The Washington Observer

Share this post

Both parties spend big on SW Washington House race

washingtonobserver.substack.com

Both parties spend big on SW Washington House race

Longtime incumbent Democrats faces tough, expensive challenge in the blue-collar 19th District

Paul Queary
Oct 14, 2020
1
Share this post

Both parties spend big on SW Washington House race

washingtonobserver.substack.com

For a view of the convoluted ways that money moves around in Washington politics, look no further than the $500,000-plus that has flowed into the fight for one of the last rural seats held by Democrats in the Washington Legislature. 

Rep. Brian Blake, D-Aberdeen, has represented the 19th District, which stretches from Longview west to the Long Beach peninsula and north to Grays Harbor, since 2002. Long a stronghold of blue-collar union Democrats, the district has been trending Republican in recent years. Donald Trump was the first GOP presidential candidate to carry it since 1928. 

Here’s why this matters: Representatives from the 19th and a handful of other districts have long been the voice of rural Washington within the Democratic caucuses  in the Legislature, which are dominated by delegations from Puget Sound and a handful of urban Democratic enclaves elsewhere. They’ve also frequently blocked progressive priorities such as gun control and carbon taxation, given that their constituents lean toward big pickup trucks with functional gun racks. Blake, who is typical of this class of lawmakers, has endorsements from a broad range of labor unions, Planned Parenthood, and the National Rifle Association. If Blake loses, the majority Democratic caucus in the House may be both smaller and more progressive. The same dynamic is playing out in the Senate race, where Democrat Dean Takko looks vulnerable.

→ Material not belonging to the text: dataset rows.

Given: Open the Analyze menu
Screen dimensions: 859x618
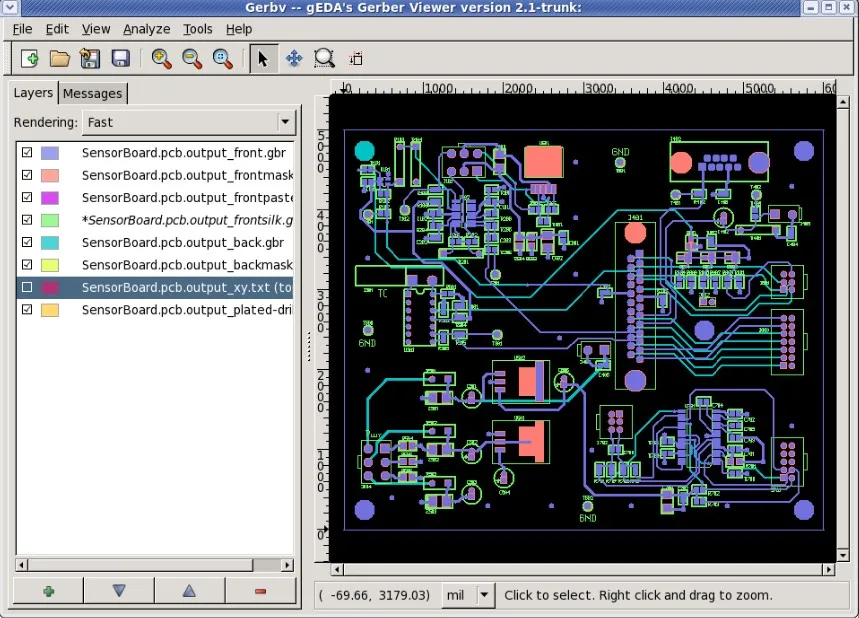Looking at the screenshot, I should tap(147, 29).
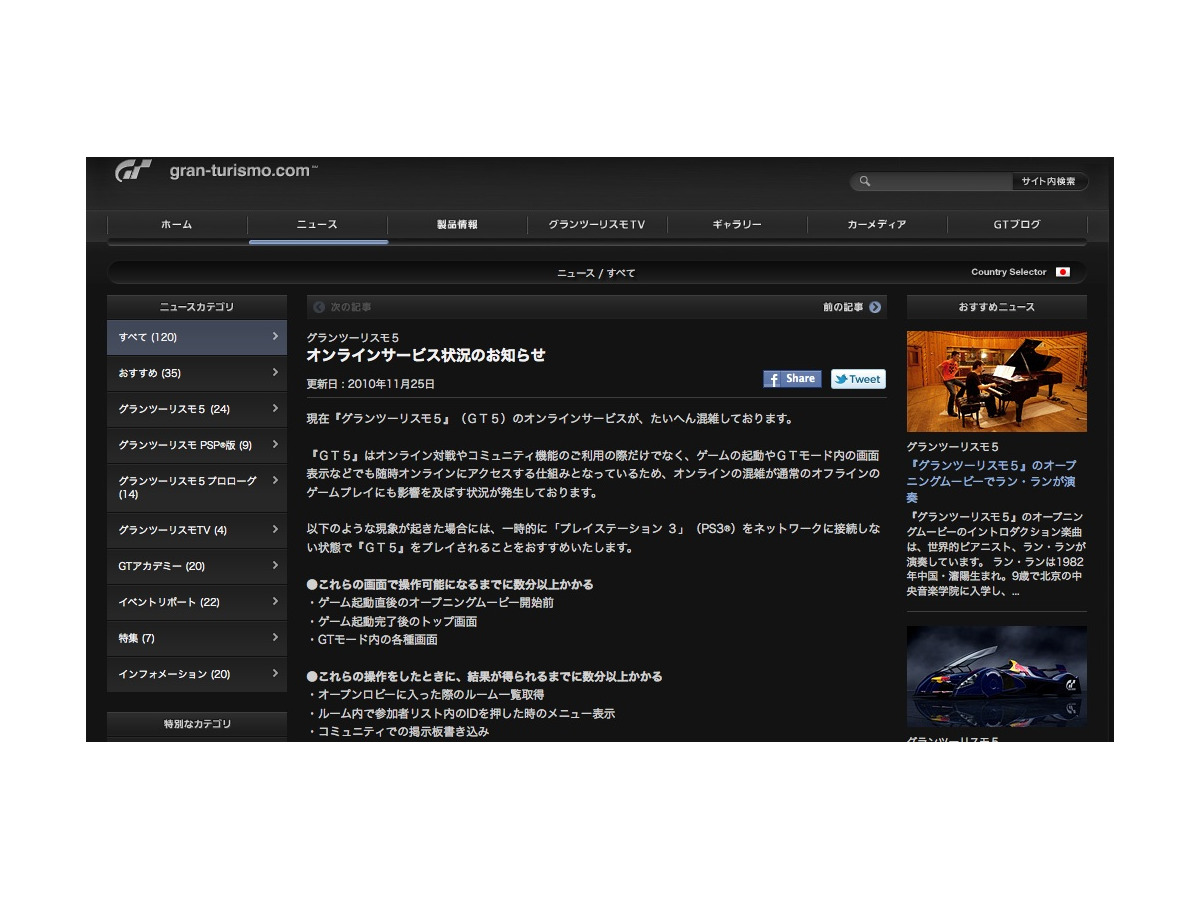Viewport: 1200px width, 900px height.
Task: Select the グランツーリスモ5 プロローグ (14) category
Action: pos(188,487)
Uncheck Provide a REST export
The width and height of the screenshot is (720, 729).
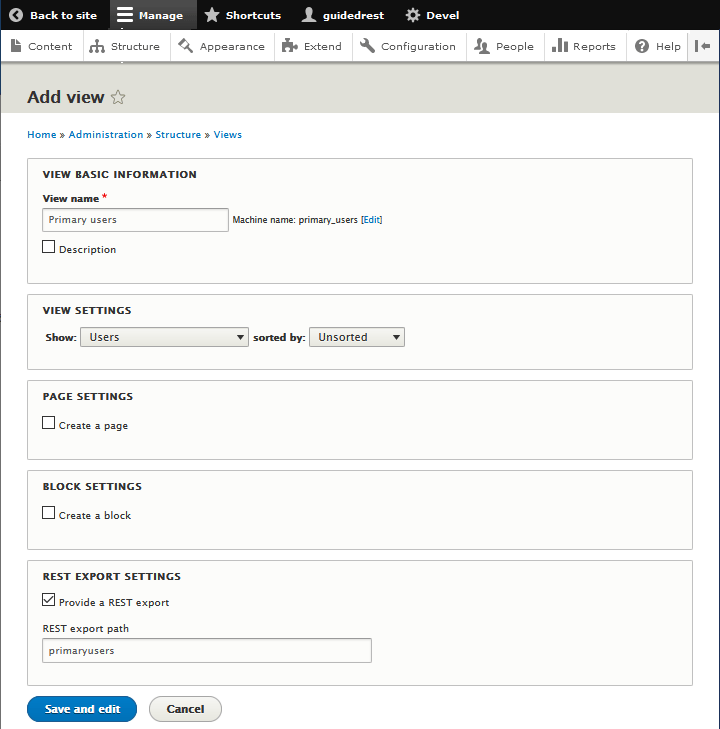point(49,600)
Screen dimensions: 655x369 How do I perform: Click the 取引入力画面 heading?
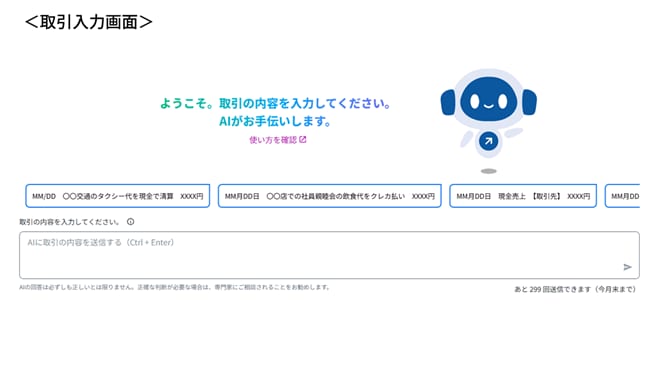click(89, 22)
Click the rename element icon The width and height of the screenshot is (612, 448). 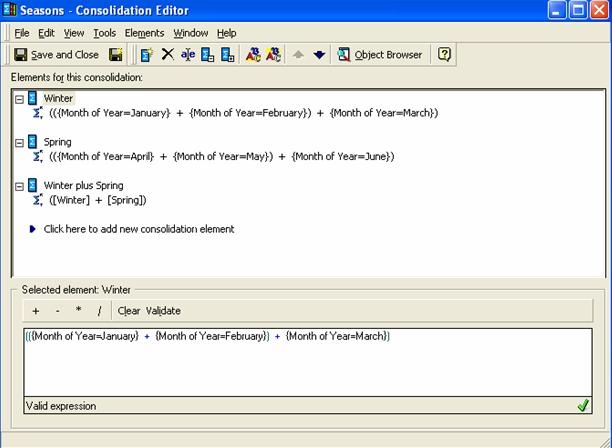click(x=187, y=55)
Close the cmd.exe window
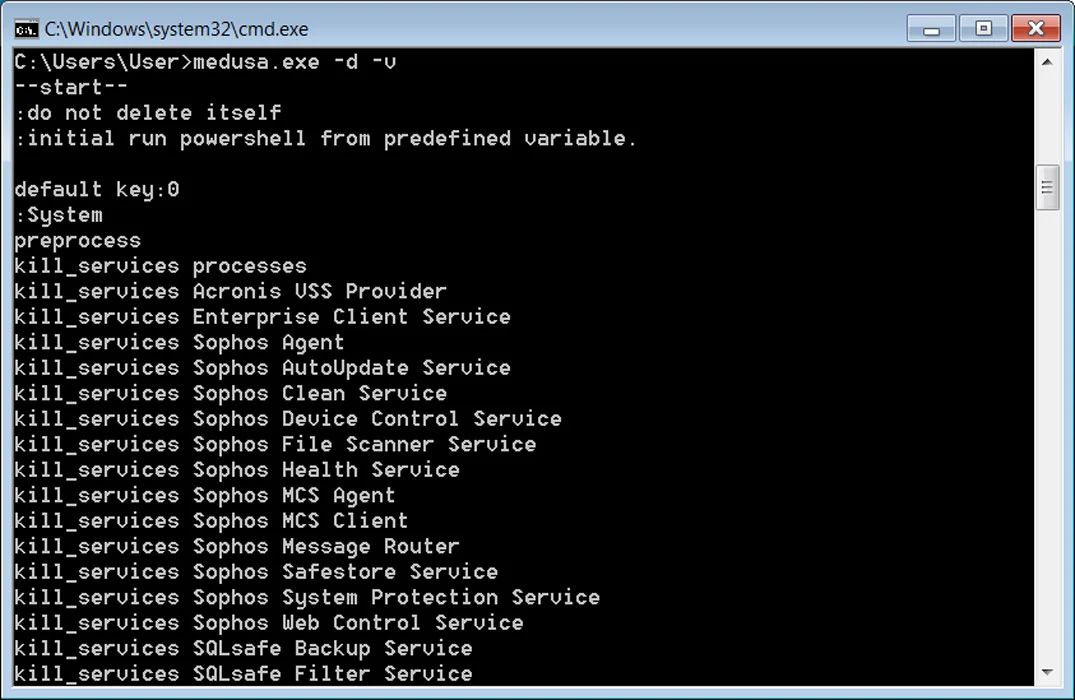Screen dimensions: 1075x700 [1034, 28]
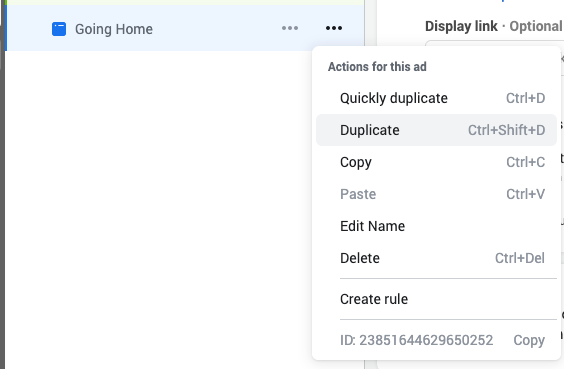Click the Display link Optional label

point(494,26)
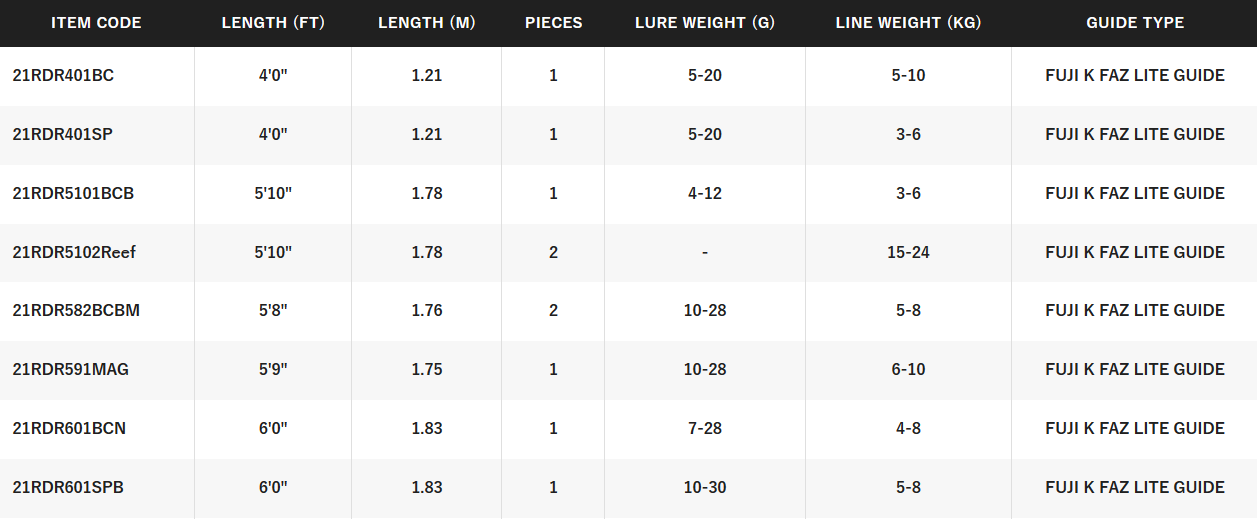Select item code 21RDR582BCBM
Viewport: 1257px width, 519px height.
pos(76,311)
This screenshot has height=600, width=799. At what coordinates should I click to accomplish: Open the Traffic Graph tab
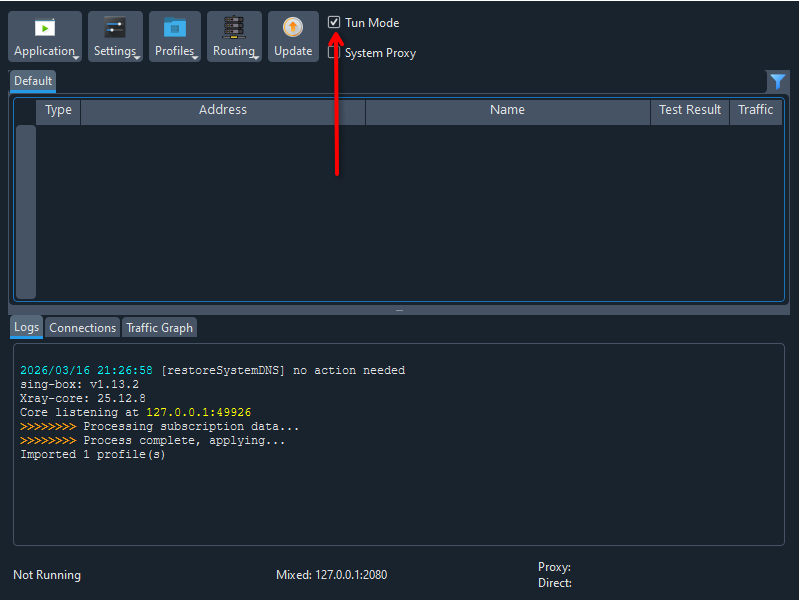click(x=159, y=328)
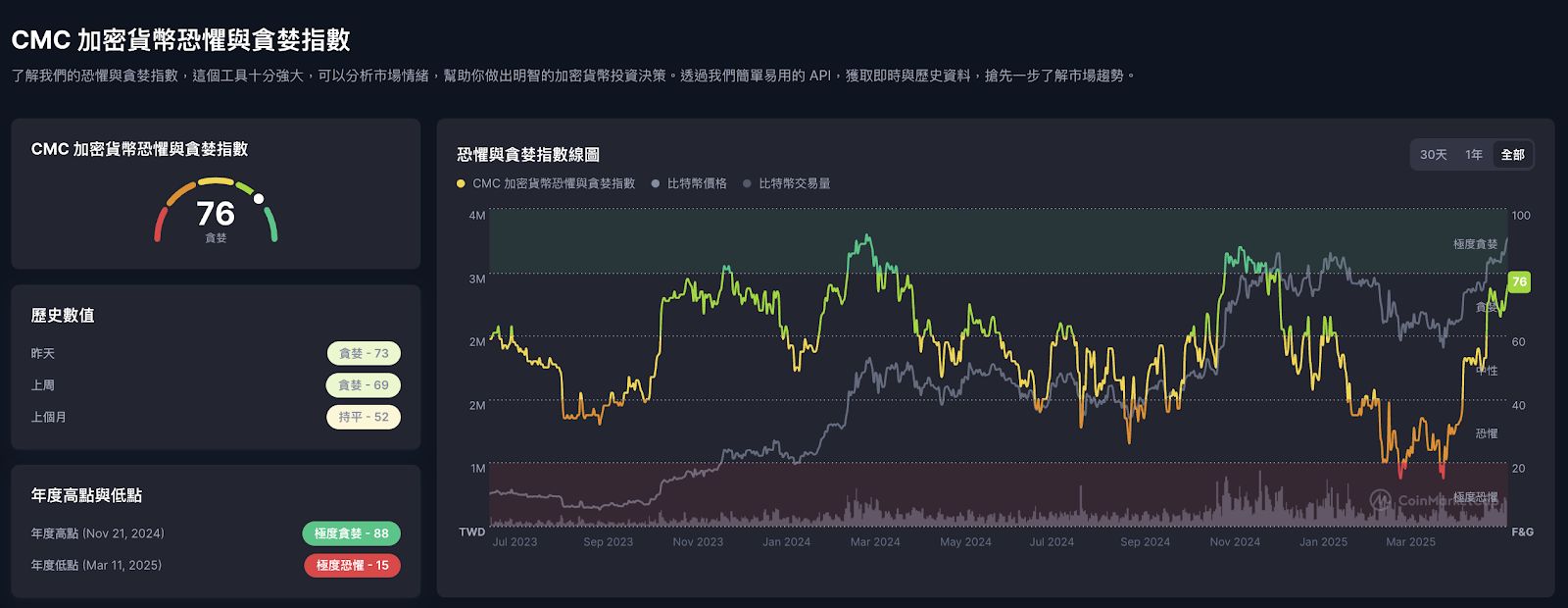Click the Mar 2024 axis label
Image resolution: width=1568 pixels, height=608 pixels.
point(875,541)
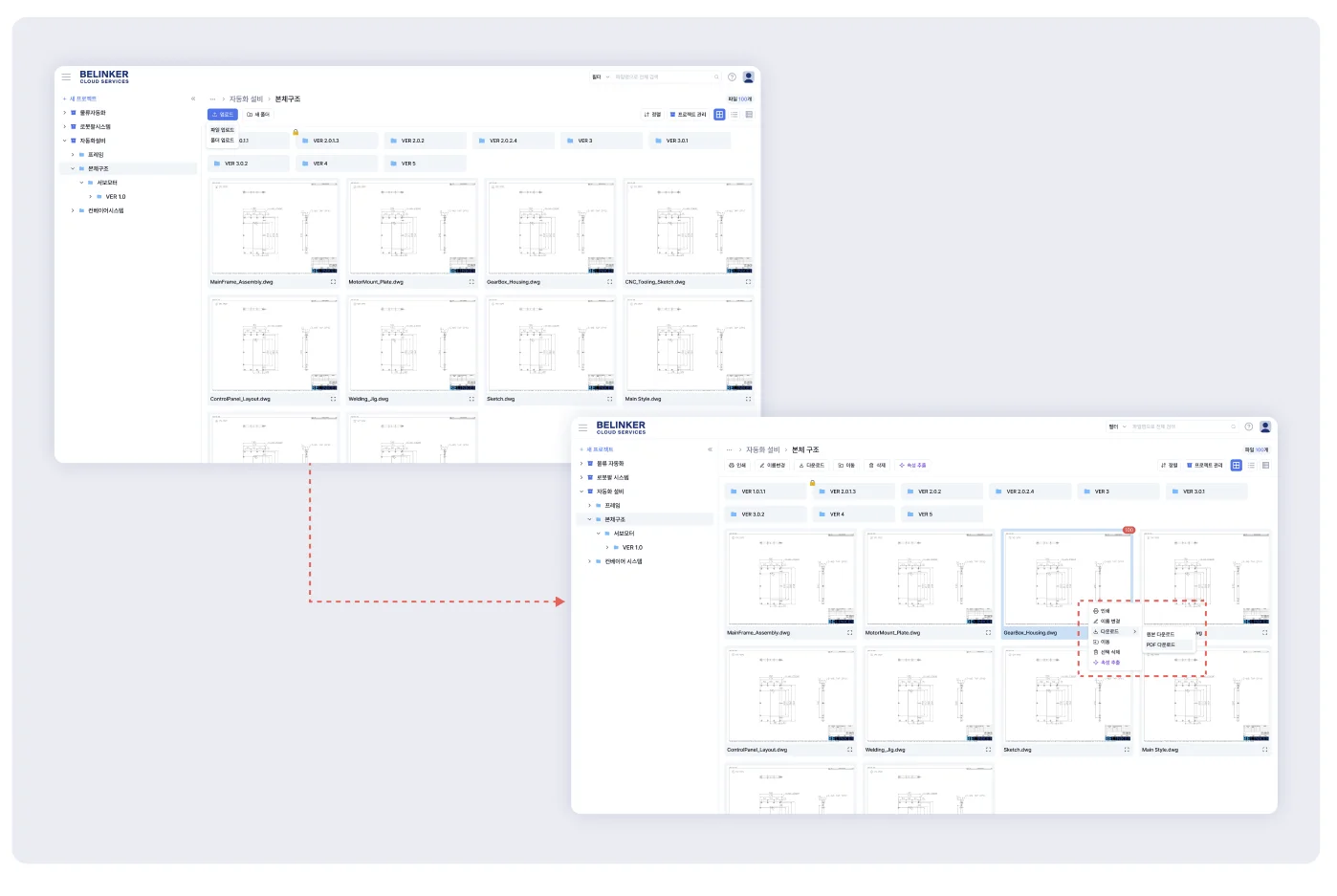This screenshot has width=1337, height=896.
Task: Open the user profile avatar in the front window
Action: pos(1265,426)
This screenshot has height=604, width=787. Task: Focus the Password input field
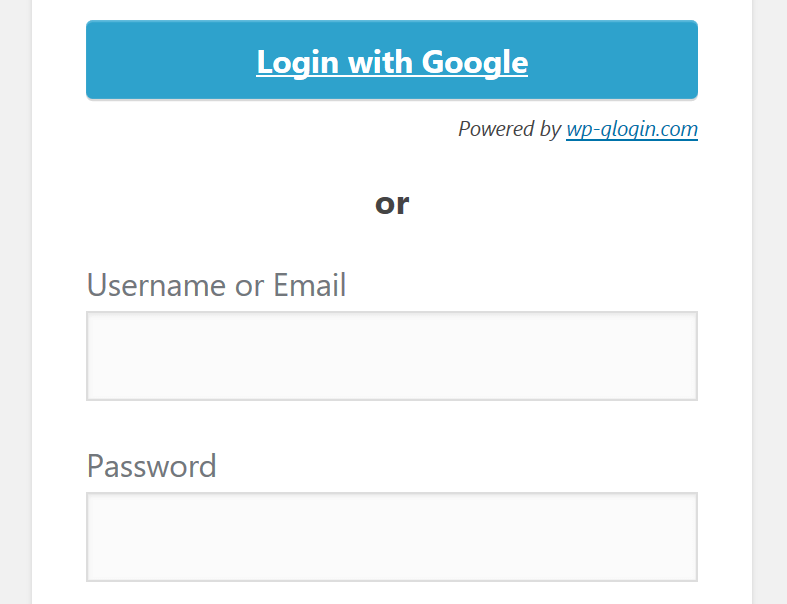pyautogui.click(x=391, y=537)
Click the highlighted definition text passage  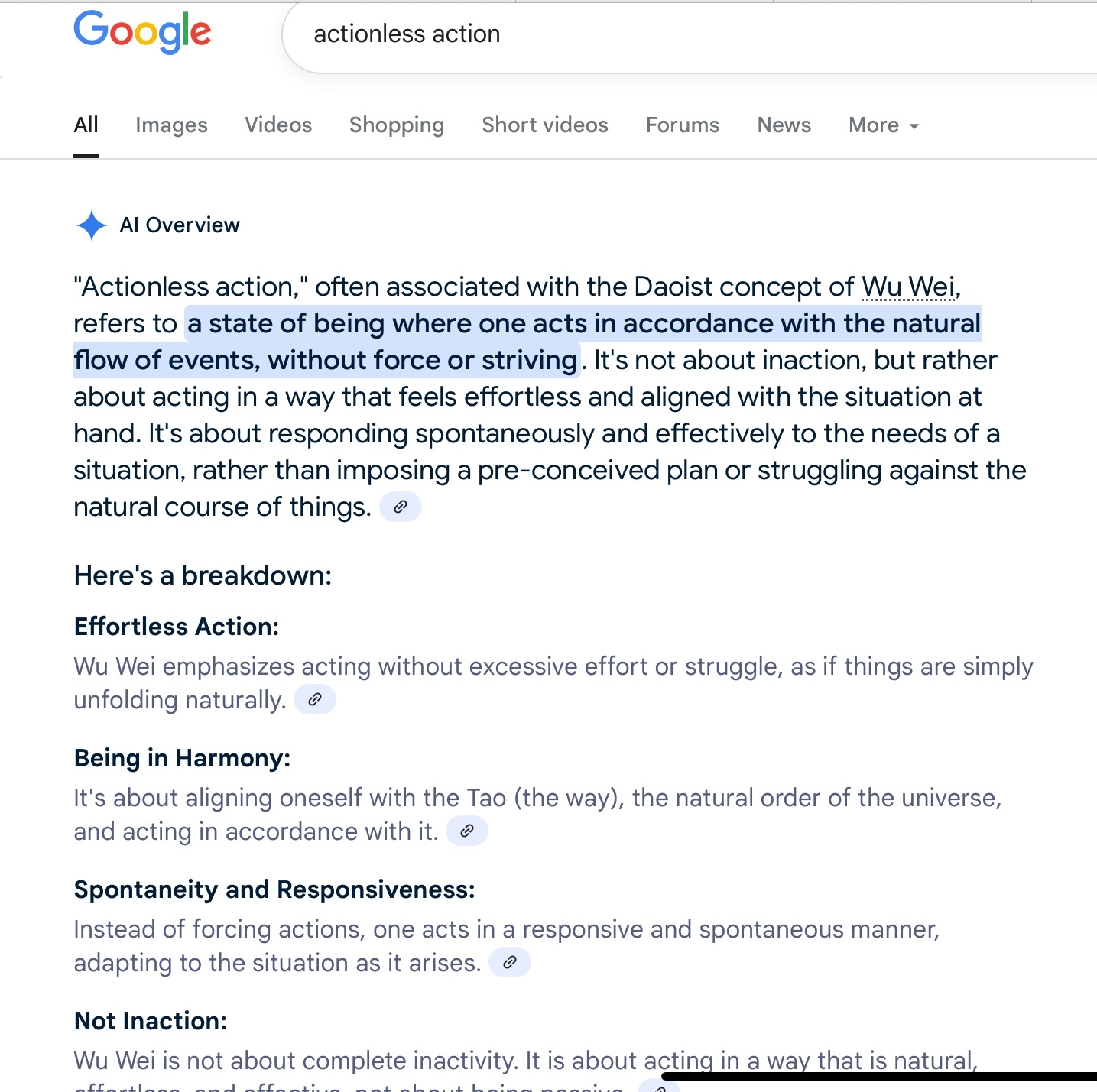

Blake’s opponent, Joel McEntire, came essentially from nowhere to finish first in the August primary by more than 3,000 votes. His campaign website features generic messaging and virtually no policy positions.

“I am running to give the people of Southwest Washington a voice that more closely aligns with their pro family, pro jobs, pro gun, low taxes, limited government beliefs,” he told The Wahkiakum County Eagle in September.

The House Republican Organizing Committee (HROC) — the political arm of House Republicans — had given him $5,000 early this year, according to filings with the Public Disclosure Commission. Think of that as a small, speculative investment. The Washington State Republican Party chipped in with $4,500 of help just before the primary. 

But his showing in the primary prompted GOP leaders to reach for their checkbooks in a bigger way.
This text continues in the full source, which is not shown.